Franklin Rosemont and Tristan Meinecke became close friends. Both of these overtly rebellious men liked and respected each other. Franklin's outsized poetic intellect had similarities with Tristan's. They shared other views as well. Most importantly, they agreed on much about art and its creation. Below is what Franklin wrote about Meinecke in his book titled: Revolution in the service of the Marvelous. (All emphasis is as written by Franklin Rosemont.)

"Meinecke's basic equipment as an artist has included large quantities of refusal--refusal to obey idiotic rules, or to submit to senile traditions, or to follow commercial fashions. An irreconcilable enemy of banality, he has always steered clear of the cultural/political "middle of the road" (or "Vital Center," in Arthur Schlesinger, Jr.'s insipid phrase), and held steady to a passionate jump-for-joy creative extremism, defending the all-important prerogatives of poetry and dream in the most luminous and trouble-making sense of the words. While most artists were content to do the same thing over and over, he kept finding his own unique ways of doing something different. Thus he exemplified Washington Allston's charming definition of originality: "Individualizing the Universal."

What makes Meinecke's work so much more powerful and enduring than that of most of his better-publicized contemporaries -- I am thinking here particularly of the vastly-overrated Ivan Albright, and equally hyper-hyped "Chicago Imagists" -- is precisely that fierce dedication to the poetic and oneiric, or in other words: his extravagant and untamed imagination.

It was imagination, of course -- the one absolutely essential element in painting, and the very quality that most frightens critics and curators -- which attracted the surrealists to Meinecke and, vice versa."

No mention of Franklin Rosemont would be anywhere near complete without Penelope Rosemont -- a great intellect, artist, poet and person. Together, she and Franklin - a wonderful pair of revolutionary artists, thinkers, and trouble-makers in the best sense of the word -- shared everything life had to offer. To this writer they exemplified the joyful but unyielding revolutionary spirit that has always been a part of Chicago -- simply because people like Franklin and Penelope (and Tristan and Angel) choose to live and make their artistic / cultural stand here.

The following is from American Pink: Penelope Rosemont, attended Lake Forest College. She has been a painter, photographer, collagist and writer, and "graphic designer for and other publications," Her painting The Night Time is the Right Time "was selected by the Chicago Jazz Institute for the 2000 Chicago Jazz Festival t-shirt".

Penelope Rosemont is the editor of Surrealist Women: An International Anthology and The Story of Mary Maclane & Other Writings by Mary Maclane. She is the author of Surrealist Experiences: 1001 Dawns, 221 Midnights, and books of poetry, including Beware of the Ice, and Athanor.
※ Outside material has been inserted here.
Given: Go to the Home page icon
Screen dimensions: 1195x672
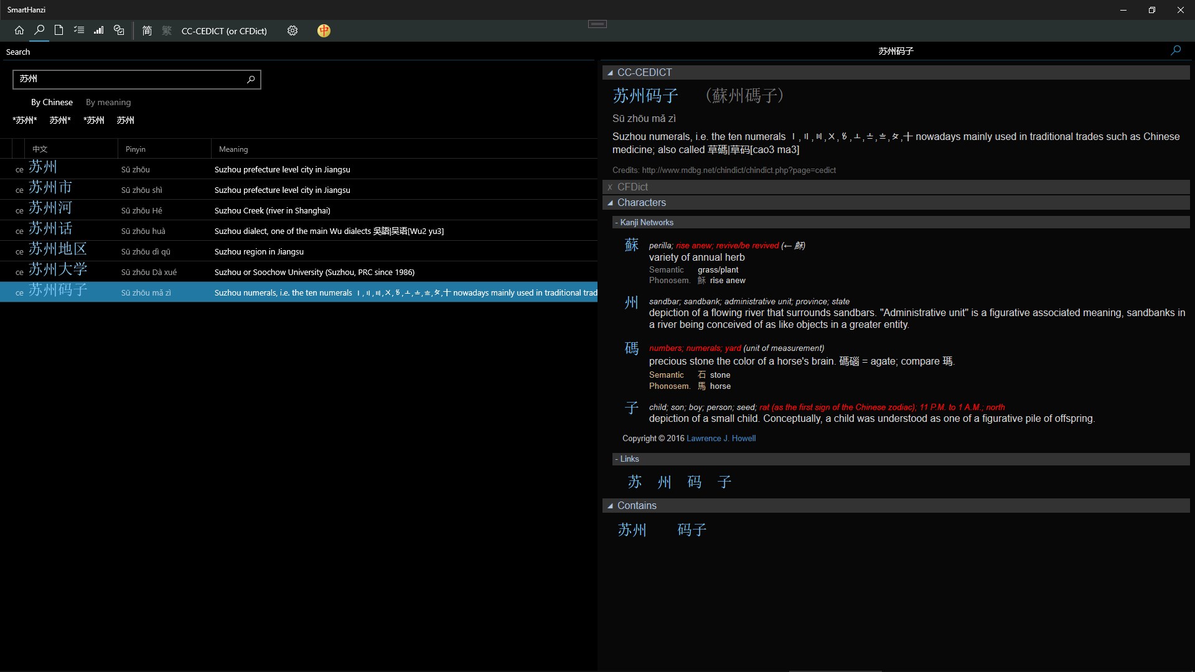Looking at the screenshot, I should (19, 30).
She wrote a forward to Crime & Criminals: Address to the Prisoners in the Cook County Jail & Other Writings on Crime by Clarence Darrow. In 2008 her memoir came out, Dreams & Everyday Life, André Breton, Surrealism, Rebel Worker, SDS & the Seven Cities of Cibola. A collection of true stories of Chicago, Armitage Avenue Transcendentalists edited by Rosemont and Janina Ciezadlo came out in 2009.

In 1983 she and her husband Franklin Rosemont became directors of Charles H. Kerr & Company, a publisher of books on history and radical history in Chicago

The Alternatives in Publication Task Force of the Social Responsibilities Round Table of the American Library Association awarded the Rosemonts and Carlos Cortez the 2001 Jackie Eubanks Memorial Award "recognize outstanding achievement in promoting the acquisition and use of alternative materials in libraries."